++++ Source data

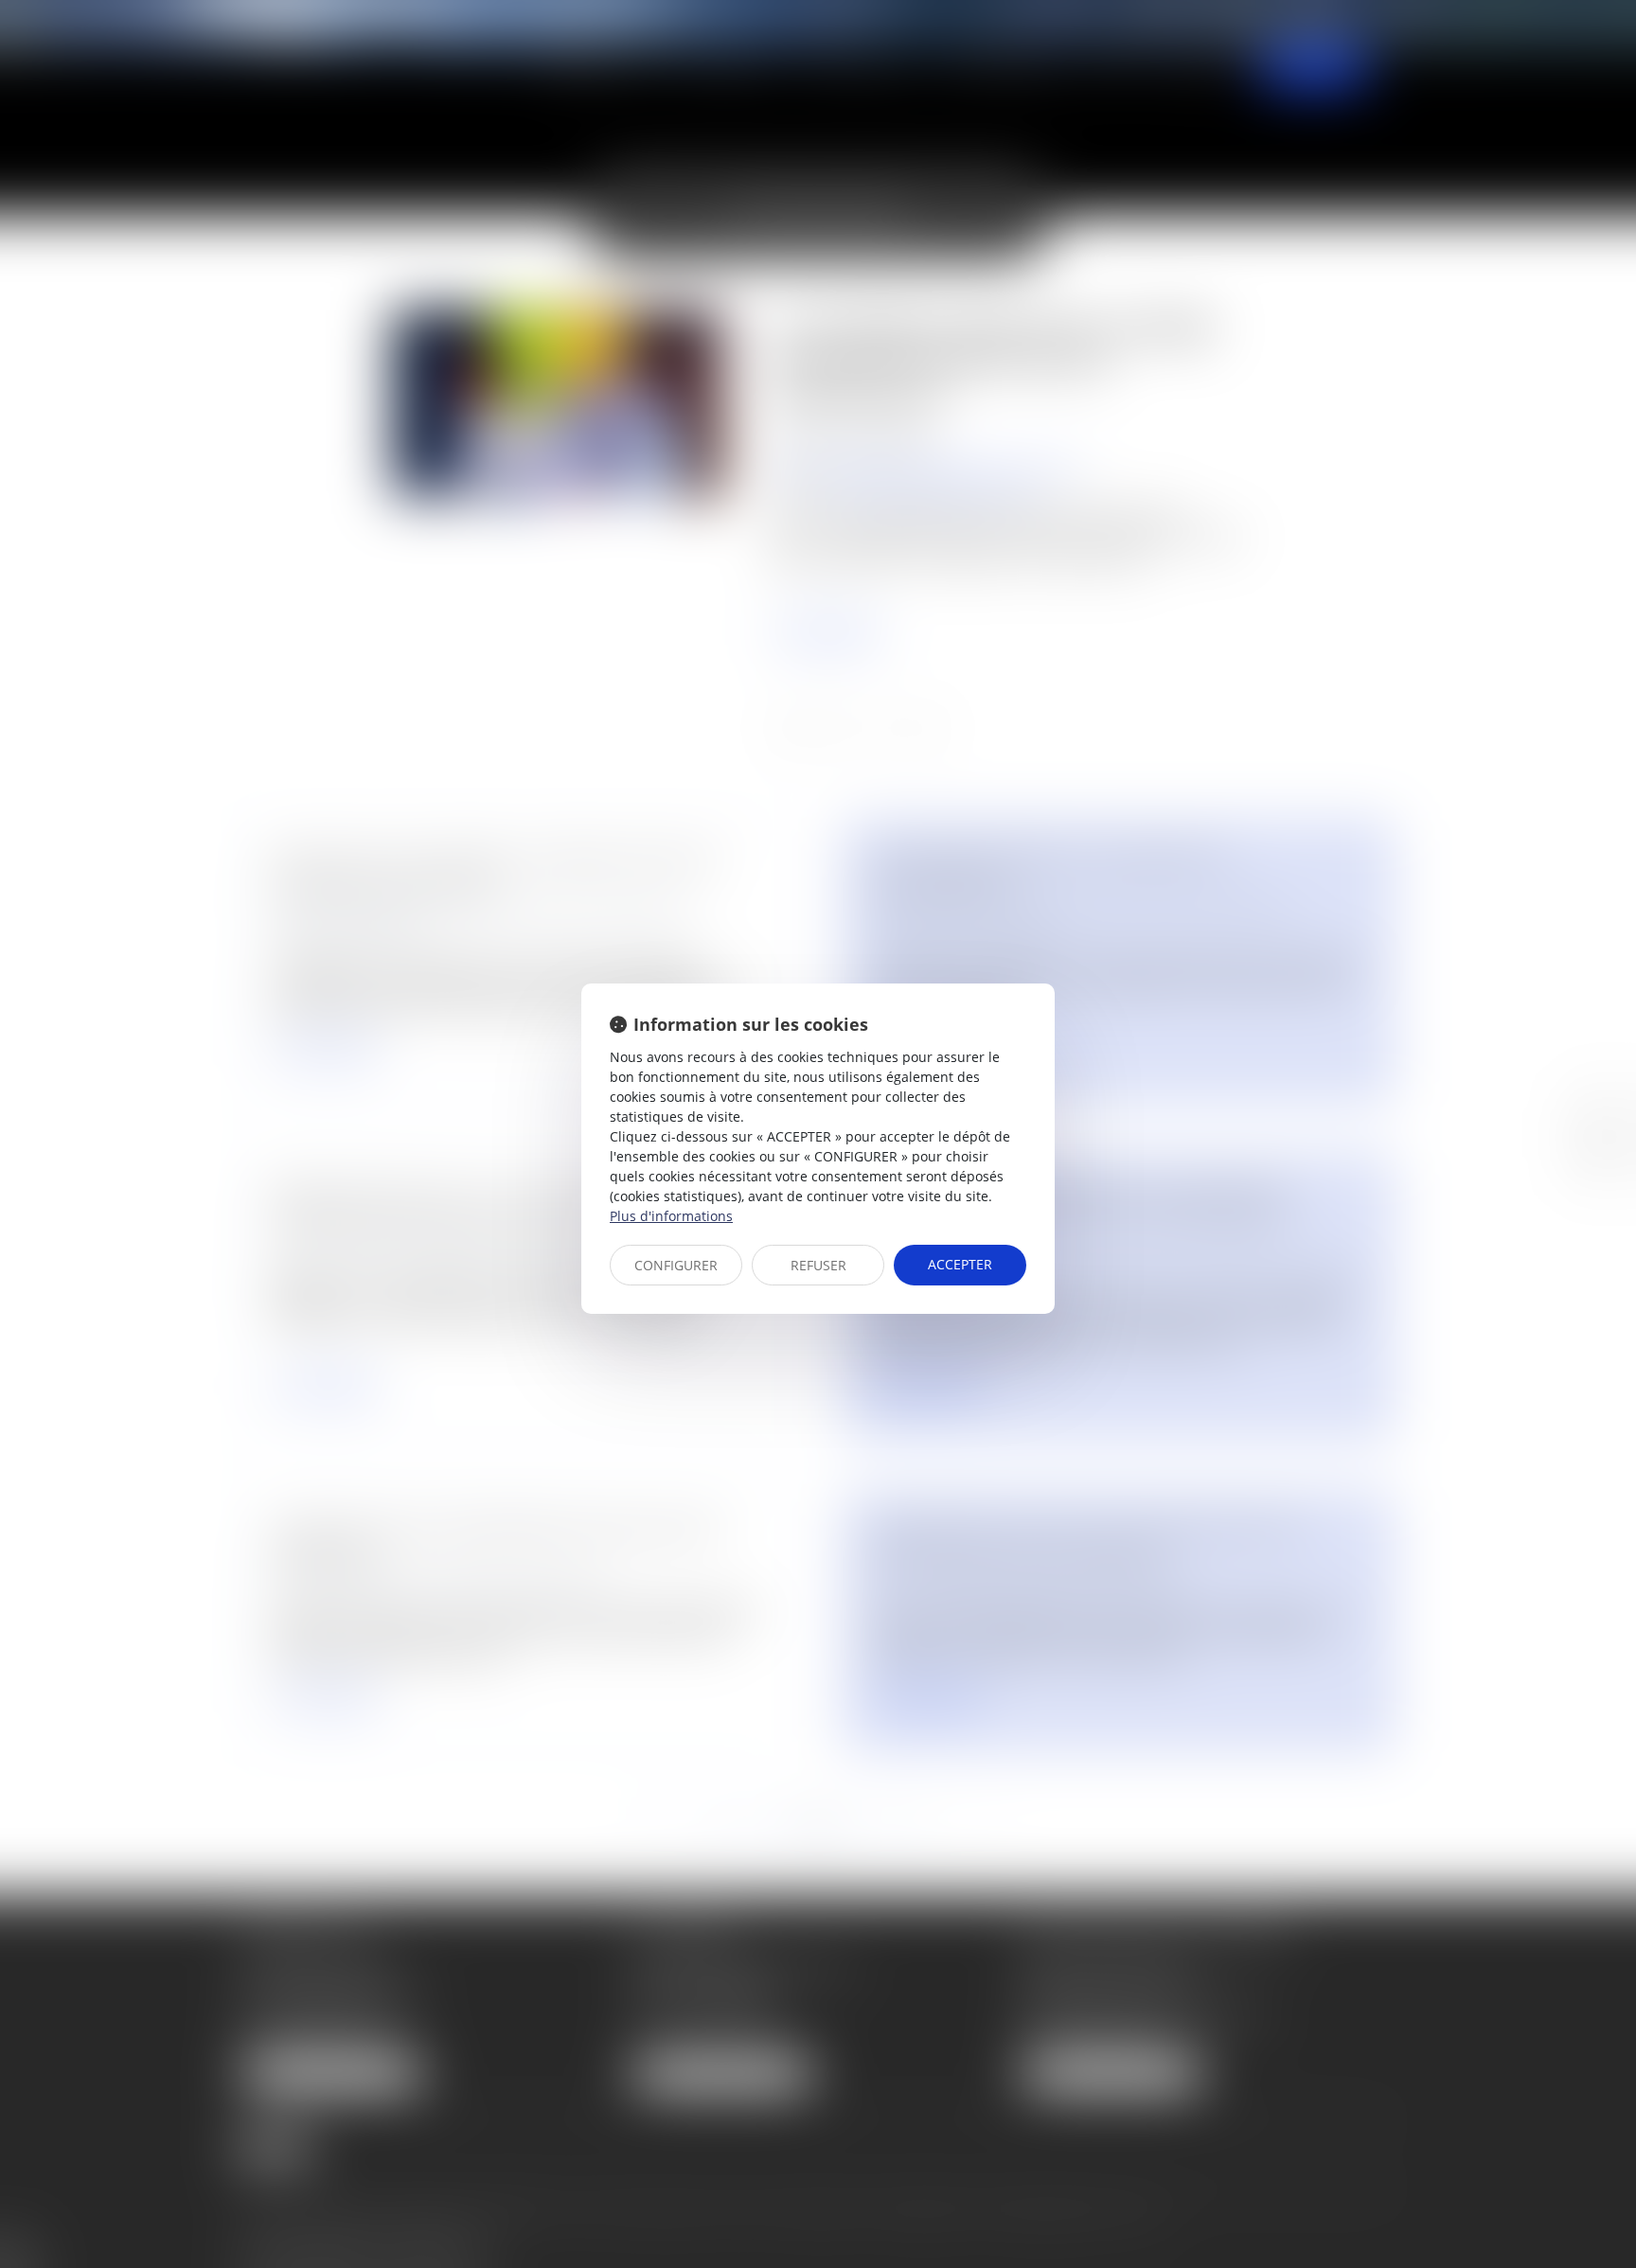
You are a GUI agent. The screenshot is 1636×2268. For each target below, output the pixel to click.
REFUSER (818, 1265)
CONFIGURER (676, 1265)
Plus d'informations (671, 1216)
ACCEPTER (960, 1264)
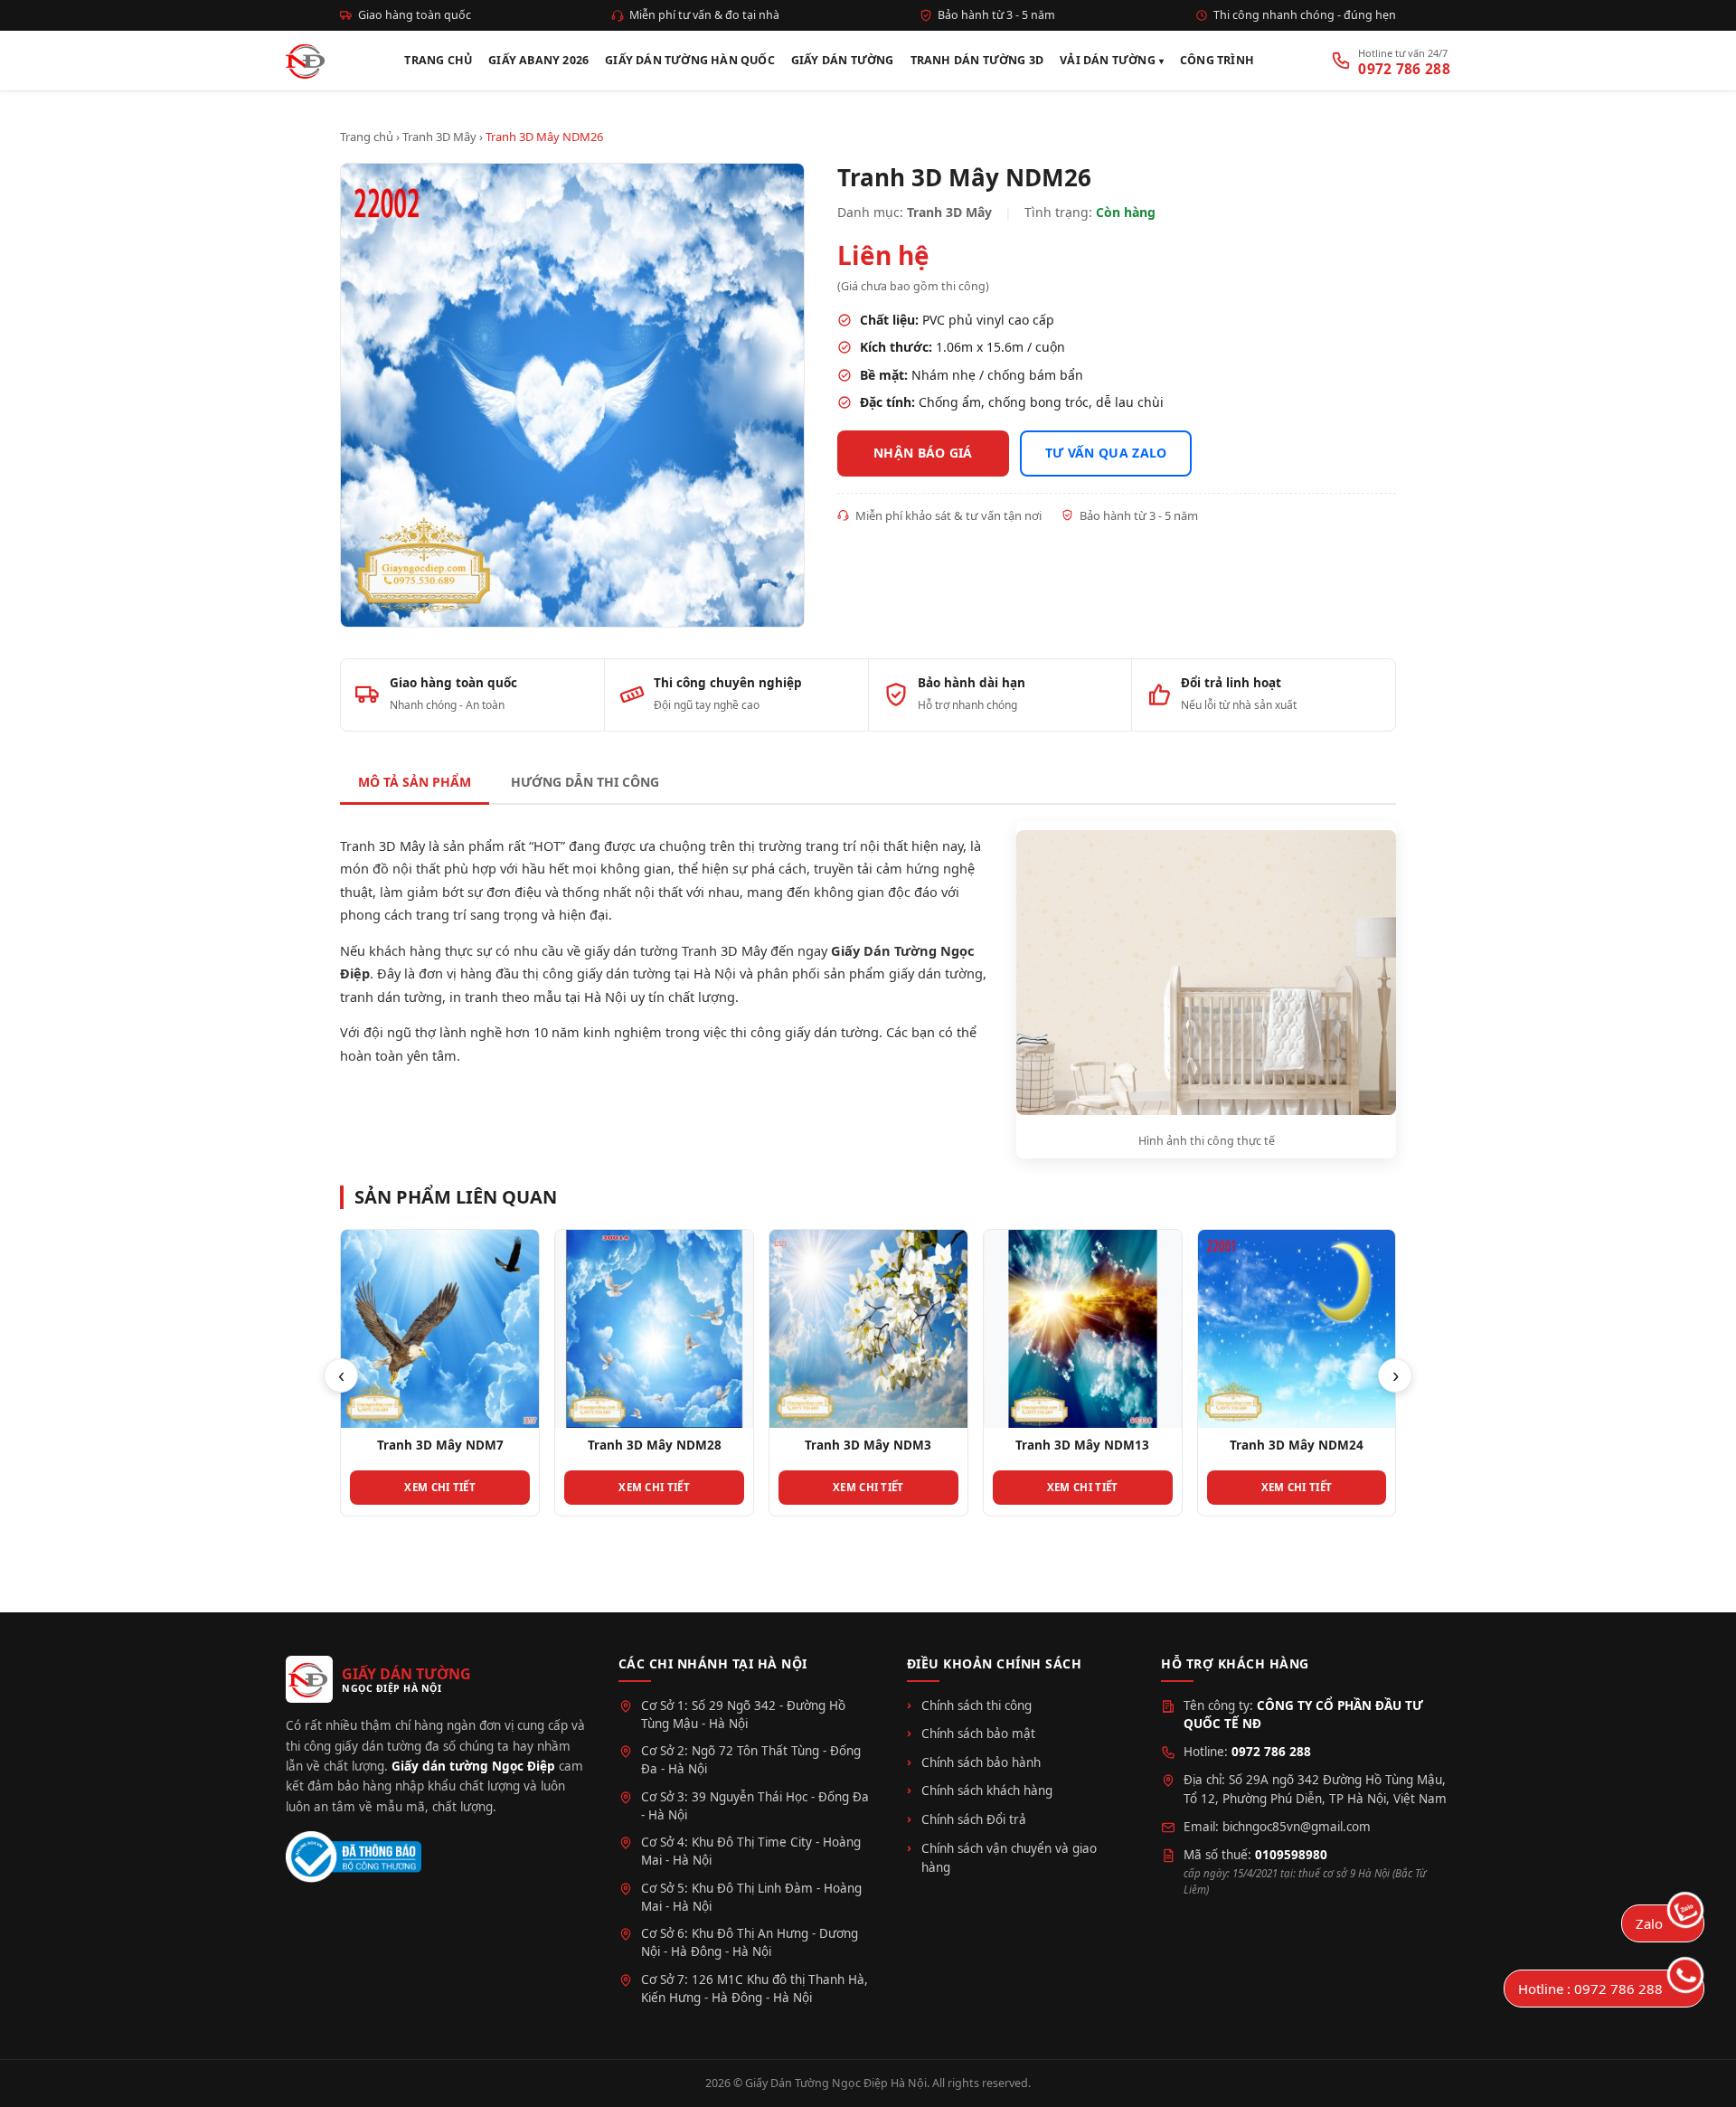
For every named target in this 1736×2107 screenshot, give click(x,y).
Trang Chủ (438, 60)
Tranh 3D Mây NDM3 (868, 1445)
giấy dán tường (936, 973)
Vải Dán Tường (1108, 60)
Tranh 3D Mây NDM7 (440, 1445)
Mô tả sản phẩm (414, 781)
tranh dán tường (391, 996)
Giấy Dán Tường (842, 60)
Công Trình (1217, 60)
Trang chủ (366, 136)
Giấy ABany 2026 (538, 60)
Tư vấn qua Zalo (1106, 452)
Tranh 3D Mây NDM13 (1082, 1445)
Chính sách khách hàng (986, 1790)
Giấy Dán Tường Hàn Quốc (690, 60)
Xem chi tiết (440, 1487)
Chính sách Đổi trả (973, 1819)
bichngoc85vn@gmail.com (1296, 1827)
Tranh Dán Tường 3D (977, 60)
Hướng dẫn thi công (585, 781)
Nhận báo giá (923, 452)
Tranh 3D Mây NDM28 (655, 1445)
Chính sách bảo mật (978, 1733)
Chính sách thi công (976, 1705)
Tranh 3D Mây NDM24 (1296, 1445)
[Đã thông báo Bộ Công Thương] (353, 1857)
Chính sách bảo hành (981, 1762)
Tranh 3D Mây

++++++++

§ What is needed
Find the word "click" in the entries above. Copy every line that has it.

§ Answer space
You are a GUI agent. The screenshot is 1636×2268. For each target below, output the pixel to click.
For every named target in this 1736×2107 screenshot, give click(x,y).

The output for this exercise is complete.